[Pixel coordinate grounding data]
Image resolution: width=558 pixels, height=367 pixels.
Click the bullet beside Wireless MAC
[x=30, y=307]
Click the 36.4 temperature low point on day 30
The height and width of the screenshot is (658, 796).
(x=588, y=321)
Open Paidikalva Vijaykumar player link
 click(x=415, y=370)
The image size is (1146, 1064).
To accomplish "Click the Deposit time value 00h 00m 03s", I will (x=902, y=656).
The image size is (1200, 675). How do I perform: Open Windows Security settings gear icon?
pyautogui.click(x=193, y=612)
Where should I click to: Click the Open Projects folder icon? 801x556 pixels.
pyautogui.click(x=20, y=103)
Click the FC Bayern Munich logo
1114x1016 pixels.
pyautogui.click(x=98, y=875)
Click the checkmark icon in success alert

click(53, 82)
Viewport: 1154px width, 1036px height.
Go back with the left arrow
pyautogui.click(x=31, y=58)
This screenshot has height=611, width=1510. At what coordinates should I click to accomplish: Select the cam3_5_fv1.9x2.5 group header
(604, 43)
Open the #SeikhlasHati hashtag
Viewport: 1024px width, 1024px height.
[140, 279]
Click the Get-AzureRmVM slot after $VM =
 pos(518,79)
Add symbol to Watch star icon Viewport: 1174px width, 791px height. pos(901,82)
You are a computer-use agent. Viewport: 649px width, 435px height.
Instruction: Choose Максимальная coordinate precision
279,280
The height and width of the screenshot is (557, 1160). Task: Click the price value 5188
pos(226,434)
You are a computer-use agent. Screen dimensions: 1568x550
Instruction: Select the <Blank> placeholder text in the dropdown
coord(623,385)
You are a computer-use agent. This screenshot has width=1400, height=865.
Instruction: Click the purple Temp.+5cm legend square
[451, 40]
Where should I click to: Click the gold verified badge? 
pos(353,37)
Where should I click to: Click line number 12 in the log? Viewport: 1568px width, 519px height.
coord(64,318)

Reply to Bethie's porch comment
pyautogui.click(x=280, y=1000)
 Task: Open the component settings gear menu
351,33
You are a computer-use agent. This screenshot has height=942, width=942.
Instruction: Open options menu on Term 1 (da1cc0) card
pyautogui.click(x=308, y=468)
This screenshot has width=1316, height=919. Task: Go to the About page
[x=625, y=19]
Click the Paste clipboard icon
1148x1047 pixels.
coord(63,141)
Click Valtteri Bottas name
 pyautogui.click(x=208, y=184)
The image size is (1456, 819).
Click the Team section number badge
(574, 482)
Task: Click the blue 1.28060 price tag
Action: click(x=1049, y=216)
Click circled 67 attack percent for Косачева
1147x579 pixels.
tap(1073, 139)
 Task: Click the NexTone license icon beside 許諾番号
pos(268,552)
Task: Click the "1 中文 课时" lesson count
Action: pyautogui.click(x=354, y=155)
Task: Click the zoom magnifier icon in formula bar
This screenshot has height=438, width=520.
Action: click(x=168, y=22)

PROBLEM:
Transcribe each of the records verbatim.

RESPONSE AREA:
Image resolution: width=558 pixels, height=367 pixels.
Click the bullet beside Wireless MAC
[x=30, y=307]
Click the 36.4 temperature low point on day 30
The height and width of the screenshot is (658, 796).
(x=588, y=321)
Open Paidikalva Vijaykumar player link
 click(x=415, y=370)
The image size is (1146, 1064).
To accomplish "Click the Deposit time value 00h 00m 03s", I will (x=902, y=656).
The image size is (1200, 675). How do I perform: Open Windows Security settings gear icon?
pyautogui.click(x=193, y=612)
Where should I click to: Click the Open Projects folder icon? 801x556 pixels.
pyautogui.click(x=20, y=103)
Click the FC Bayern Munich logo
1114x1016 pixels.
pyautogui.click(x=98, y=875)
Click the checkmark icon in success alert

click(53, 82)
Viewport: 1154px width, 1036px height.
Go back with the left arrow
pyautogui.click(x=31, y=58)
This screenshot has height=611, width=1510. At what coordinates should I click to accomplish: Select the cam3_5_fv1.9x2.5 group header
(604, 43)
Open the #SeikhlasHati hashtag
Viewport: 1024px width, 1024px height.
[140, 279]
Click the Get-AzureRmVM slot after $VM =
 pos(518,79)
Add symbol to Watch star icon Viewport: 1174px width, 791px height. pos(901,82)
You are a computer-use agent. Viewport: 649px width, 435px height.
Instruction: Choose Максимальная coordinate precision
279,280
The height and width of the screenshot is (557, 1160). Task: Click the price value 5188
pos(226,434)
You are a computer-use agent. Screen dimensions: 1568x550
Instruction: Select the <Blank> placeholder text in the dropdown
coord(623,385)
You are a computer-use agent. This screenshot has width=1400, height=865.
Instruction: Click the purple Temp.+5cm legend square
[451, 40]
Where should I click to: Click the gold verified badge? 
pos(353,37)
Where should I click to: Click line number 12 in the log? Viewport: 1568px width, 519px height.
coord(64,318)

Reply to Bethie's porch comment
pyautogui.click(x=280, y=1000)
 Task: Open the component settings gear menu
351,33
You are a computer-use agent. This screenshot has height=942, width=942.
Instruction: Open options menu on Term 1 (da1cc0) card
pyautogui.click(x=308, y=468)
This screenshot has width=1316, height=919. Task: Go to the About page
[x=625, y=19]
Click the Paste clipboard icon
1148x1047 pixels.
coord(63,141)
Click Valtteri Bottas name
 pyautogui.click(x=208, y=184)
The image size is (1456, 819).
Click the Team section number badge
(574, 482)
Task: Click the blue 1.28060 price tag
Action: click(x=1049, y=216)
Click circled 67 attack percent for Косачева
1147x579 pixels.
tap(1073, 139)
 Task: Click the NexTone license icon beside 許諾番号
pos(268,552)
Task: Click the "1 中文 课时" lesson count
Action: pyautogui.click(x=354, y=155)
Task: Click the zoom magnifier icon in formula bar
This screenshot has height=438, width=520.
Action: click(x=168, y=22)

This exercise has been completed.